Desperate to make the latest promise to tighten security sound sincere, the bill's advocates have added a new wrinkle to the old deal: an amendment promising to spend an additional $4.4 billion to enforce existing immigration policy and law. In the words of Sen. Arlen Specter, (R., Penn.), "It will give the American people confidence." Confidence that, this time, Congress really, really means it. Really.

The amendment's premise is nothing new. Whenever politicians want to show their "concern" and their "commitment" to solving a problem, they instinctively throw more money at it. It allows them to say they've "done something," even though the extra spending may not accomplish anything.

Spending is a false metric. In practice, it bears little relationship to results. Take the War on Poverty. Over the last 40 years we've spent more than $10 trillion in this battle. Yet progress in reducing the poverty rate still lags the gains registered in the "prewar" era.
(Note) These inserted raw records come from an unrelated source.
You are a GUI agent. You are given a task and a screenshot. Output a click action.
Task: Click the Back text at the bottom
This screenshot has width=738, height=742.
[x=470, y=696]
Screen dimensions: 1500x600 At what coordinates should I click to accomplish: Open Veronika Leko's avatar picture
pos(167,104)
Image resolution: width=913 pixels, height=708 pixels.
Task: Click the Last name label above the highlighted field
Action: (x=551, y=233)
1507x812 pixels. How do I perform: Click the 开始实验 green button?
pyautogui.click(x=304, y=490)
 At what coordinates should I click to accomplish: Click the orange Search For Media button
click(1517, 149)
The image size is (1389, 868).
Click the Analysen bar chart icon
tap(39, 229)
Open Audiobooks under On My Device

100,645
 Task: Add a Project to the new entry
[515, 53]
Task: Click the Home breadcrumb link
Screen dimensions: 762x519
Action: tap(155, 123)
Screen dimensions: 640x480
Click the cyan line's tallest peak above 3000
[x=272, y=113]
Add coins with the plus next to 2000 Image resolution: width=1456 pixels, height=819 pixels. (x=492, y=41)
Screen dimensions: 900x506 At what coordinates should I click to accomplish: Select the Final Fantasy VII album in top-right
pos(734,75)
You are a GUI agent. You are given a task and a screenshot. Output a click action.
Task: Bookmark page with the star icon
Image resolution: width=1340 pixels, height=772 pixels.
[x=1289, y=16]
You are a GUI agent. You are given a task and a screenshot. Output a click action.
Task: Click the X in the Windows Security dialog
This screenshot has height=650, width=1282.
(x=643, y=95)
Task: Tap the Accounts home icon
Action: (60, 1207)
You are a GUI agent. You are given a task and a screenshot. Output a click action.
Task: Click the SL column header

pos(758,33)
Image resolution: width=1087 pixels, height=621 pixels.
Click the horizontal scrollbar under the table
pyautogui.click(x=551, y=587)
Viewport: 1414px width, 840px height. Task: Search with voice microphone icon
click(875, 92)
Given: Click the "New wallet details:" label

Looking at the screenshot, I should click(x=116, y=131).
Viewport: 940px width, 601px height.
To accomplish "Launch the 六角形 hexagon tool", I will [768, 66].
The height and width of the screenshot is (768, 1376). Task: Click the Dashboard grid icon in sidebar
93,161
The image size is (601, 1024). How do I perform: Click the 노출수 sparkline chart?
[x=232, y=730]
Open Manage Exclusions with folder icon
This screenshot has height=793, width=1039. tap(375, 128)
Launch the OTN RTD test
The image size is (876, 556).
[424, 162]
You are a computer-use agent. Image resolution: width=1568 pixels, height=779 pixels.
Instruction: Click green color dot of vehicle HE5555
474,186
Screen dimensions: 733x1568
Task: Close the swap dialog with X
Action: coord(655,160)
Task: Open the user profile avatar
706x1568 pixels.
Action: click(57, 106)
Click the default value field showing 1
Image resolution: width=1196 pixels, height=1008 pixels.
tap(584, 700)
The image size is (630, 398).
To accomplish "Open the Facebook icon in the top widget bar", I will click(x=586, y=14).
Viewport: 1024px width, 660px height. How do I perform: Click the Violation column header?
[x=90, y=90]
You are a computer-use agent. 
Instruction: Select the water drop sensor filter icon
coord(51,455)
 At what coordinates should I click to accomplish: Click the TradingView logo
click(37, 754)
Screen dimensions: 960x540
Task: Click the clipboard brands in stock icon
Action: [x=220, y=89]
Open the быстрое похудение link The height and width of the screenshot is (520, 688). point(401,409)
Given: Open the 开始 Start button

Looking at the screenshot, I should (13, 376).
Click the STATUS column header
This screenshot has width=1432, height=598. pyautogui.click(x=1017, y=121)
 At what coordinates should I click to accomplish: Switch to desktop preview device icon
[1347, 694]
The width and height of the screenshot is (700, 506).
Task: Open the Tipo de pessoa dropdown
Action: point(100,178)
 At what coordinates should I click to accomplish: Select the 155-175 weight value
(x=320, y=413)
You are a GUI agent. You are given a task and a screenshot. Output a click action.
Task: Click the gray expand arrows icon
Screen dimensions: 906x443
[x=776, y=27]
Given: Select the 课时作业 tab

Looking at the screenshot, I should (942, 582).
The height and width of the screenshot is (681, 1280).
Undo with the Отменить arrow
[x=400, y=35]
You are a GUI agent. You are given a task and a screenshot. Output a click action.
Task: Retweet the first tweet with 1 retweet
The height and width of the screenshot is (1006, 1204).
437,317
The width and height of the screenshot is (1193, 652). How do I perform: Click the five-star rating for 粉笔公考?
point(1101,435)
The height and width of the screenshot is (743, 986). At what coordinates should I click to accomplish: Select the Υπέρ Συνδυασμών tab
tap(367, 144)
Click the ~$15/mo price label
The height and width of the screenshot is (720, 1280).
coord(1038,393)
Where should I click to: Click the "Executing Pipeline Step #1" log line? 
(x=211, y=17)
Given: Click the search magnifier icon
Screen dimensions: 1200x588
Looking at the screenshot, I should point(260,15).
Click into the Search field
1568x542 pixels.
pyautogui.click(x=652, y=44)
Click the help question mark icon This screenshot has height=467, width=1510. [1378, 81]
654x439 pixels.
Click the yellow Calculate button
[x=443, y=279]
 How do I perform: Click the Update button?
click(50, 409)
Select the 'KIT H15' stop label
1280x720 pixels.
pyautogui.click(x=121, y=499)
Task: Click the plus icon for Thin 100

Or consider the No Child Left Behind initiative. Federal education spending has soared nearly 40 percent over the last five years. Yet scores on national standardized tests show no improvement, and drop-out rates continue to rise.

Just as federal spending is no barometer of success in fighting poverty or improving schools, and it's no fit gauge for measuring success in securing our borders and enforcing existing immigration laws.

What will the government do with this extra $4.4 billion anyway? Virtually all of the useful security provisions in the bill - beefing up the border patrol, building border barriers, expanding detention facilities for illegals - are already on the books. In large measure, the new bill simply reiterates the security requirements contained in last year's Secure Fence Act. And Congress has already appropriated the funds for those measures.

The administration has already stated that it has both a plan and all the appropriations it needs to significantly improve border security and enforcement over the next 18 months. So what can the initiative possibly do with an addition $4.4 billion showered upon it, other than waste it?

The Grand Bargainers offer us the false metric of spending in the hope that it will give Americans a false sense of confidence that, this time, politicians really mean it when they say they're going to enforce the law.

Americans, though, are not likely to fall for this nonsense. The mood on the street is "Fool me once, shame on you. Fool me twice…"

They remain adamantly opposed to a Grand Bargain that grants immediate amnesty to 12 million people unlawfully present in the country. Poll after poll shows they want Congress to get control of the border first. Not throw money at the border, mind you. They want it under control.

To win the confidence of the American people on this count, Congress will need to establish true metrics: say a significant reduction in the number of illegal entries and illegal overstays of visas, as well as high rates of actual deportations for those ordered removed by a court of law.

For Congress to regain the confidence of the American public on the immigration issue it must first adopt meaningful metrics like these. It must then show the public that these standards are being met. Until we are convinced that the borders are secure and enforcement is certain, any plunge into wholesale amnesty is premature.

In the meantime, Congress, spare us your posturing. And spare us another $4.4 billion in wasteful spending. It just makes the cost of instant amnesty all the more outrageous.

James Jay Carafano is a senior research fellow at The Heritage Foundation.

First appeared in the National Review Online.